__EXTRACTED MATERIAL__
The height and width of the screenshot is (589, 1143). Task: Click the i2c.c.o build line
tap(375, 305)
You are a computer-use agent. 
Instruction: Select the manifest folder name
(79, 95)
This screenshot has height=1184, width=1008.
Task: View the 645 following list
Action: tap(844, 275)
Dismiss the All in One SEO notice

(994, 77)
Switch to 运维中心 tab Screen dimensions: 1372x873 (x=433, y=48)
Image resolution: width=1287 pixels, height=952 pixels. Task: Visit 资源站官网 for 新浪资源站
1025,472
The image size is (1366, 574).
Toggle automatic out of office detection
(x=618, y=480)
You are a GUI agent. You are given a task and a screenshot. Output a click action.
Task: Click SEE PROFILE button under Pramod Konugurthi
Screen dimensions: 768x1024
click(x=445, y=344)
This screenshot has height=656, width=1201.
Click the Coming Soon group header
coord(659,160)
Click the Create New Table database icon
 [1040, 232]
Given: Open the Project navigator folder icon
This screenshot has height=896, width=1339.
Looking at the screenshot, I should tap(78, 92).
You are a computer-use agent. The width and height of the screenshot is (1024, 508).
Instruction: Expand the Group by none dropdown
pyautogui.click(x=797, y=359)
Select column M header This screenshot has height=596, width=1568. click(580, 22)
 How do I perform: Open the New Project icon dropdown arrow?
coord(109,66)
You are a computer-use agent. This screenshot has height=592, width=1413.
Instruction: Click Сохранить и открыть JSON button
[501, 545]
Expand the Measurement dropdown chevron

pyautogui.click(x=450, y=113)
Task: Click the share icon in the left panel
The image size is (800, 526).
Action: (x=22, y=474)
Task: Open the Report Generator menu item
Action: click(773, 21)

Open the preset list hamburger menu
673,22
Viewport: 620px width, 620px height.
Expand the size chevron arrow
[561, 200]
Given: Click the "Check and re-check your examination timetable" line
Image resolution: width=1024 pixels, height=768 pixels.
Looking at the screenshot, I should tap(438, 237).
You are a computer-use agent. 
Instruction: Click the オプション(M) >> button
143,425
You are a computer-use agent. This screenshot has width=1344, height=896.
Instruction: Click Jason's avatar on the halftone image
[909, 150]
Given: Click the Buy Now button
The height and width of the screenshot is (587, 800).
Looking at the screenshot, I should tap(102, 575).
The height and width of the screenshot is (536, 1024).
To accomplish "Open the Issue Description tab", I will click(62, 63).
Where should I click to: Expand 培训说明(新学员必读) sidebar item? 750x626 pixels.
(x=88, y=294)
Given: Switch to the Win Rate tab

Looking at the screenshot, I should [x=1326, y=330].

__WHAT IS ASKED__
Copy out the data above, unchanged, beginning at the line that contains "has width=1344, height=896." and continuing through the final line of the data.

__ANSWER__
You are a computer-use agent. This screenshot has width=1344, height=896.
Instruction: Click Jason's avatar on the halftone image
[909, 150]
Given: Click the Buy Now button
The height and width of the screenshot is (587, 800).
Looking at the screenshot, I should tap(102, 575).
The height and width of the screenshot is (536, 1024).
To accomplish "Open the Issue Description tab", I will click(62, 63).
Where should I click to: Expand 培训说明(新学员必读) sidebar item? 750x626 pixels.
(x=88, y=294)
Given: Switch to the Win Rate tab

Looking at the screenshot, I should [x=1326, y=330].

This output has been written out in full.